• WHAT YOU HAVE TO DO
Only these lines should appear, exactly: the one containing "Sort table by" and every line after it through the end of the material below.
**** SOURCE DATA ****
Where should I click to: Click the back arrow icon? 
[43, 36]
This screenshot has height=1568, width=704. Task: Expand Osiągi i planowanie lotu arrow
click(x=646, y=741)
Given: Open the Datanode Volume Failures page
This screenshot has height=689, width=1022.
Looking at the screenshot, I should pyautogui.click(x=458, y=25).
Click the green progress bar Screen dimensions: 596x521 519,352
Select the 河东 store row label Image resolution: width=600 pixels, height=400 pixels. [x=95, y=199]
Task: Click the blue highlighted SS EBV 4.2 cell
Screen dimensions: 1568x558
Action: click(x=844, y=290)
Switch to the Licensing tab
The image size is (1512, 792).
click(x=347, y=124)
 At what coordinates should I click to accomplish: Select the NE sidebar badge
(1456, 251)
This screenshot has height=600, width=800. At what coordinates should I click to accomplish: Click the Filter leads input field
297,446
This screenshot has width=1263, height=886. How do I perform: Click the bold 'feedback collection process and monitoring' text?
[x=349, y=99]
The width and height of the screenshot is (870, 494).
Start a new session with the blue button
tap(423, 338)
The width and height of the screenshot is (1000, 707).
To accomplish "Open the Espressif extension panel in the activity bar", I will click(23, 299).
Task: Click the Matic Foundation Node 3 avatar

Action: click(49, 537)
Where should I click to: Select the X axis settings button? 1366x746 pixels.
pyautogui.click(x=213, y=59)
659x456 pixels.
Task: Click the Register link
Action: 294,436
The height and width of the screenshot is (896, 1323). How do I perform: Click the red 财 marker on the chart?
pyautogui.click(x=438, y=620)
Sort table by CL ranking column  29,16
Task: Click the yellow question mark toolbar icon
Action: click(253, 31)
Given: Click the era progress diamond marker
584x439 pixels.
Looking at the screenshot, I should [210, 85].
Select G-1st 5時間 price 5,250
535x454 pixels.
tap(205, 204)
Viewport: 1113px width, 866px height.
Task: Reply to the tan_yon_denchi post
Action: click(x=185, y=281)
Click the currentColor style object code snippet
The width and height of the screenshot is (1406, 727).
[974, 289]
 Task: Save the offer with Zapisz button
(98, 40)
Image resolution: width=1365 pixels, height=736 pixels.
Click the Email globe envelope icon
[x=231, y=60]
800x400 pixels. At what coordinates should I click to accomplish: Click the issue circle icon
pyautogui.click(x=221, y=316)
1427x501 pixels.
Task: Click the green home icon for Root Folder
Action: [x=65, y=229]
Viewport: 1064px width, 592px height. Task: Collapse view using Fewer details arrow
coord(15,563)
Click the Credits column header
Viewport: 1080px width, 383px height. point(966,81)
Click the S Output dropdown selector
****
• EXERCISE RESULT
Sort table by CL ranking column  29,16
Task: Click the yellow question mark toolbar icon
Action: click(253, 31)
Given: Click the era progress diamond marker
584x439 pixels.
Looking at the screenshot, I should [210, 85].
Select G-1st 5時間 price 5,250
535x454 pixels.
tap(205, 204)
Viewport: 1113px width, 866px height.
Task: Reply to the tan_yon_denchi post
Action: click(x=185, y=281)
Click the currentColor style object code snippet
The width and height of the screenshot is (1406, 727).
[974, 289]
 Task: Save the offer with Zapisz button
(98, 40)
Image resolution: width=1365 pixels, height=736 pixels.
Click the Email globe envelope icon
[x=231, y=60]
800x400 pixels. At what coordinates should I click to accomplish: Click the issue circle icon
pyautogui.click(x=221, y=316)
1427x501 pixels.
Task: Click the green home icon for Root Folder
Action: [x=65, y=229]
Viewport: 1064px width, 592px height. Task: Collapse view using Fewer details arrow
coord(15,563)
Click the Credits column header
Viewport: 1080px width, 383px height. point(966,81)
Click the S Output dropdown selector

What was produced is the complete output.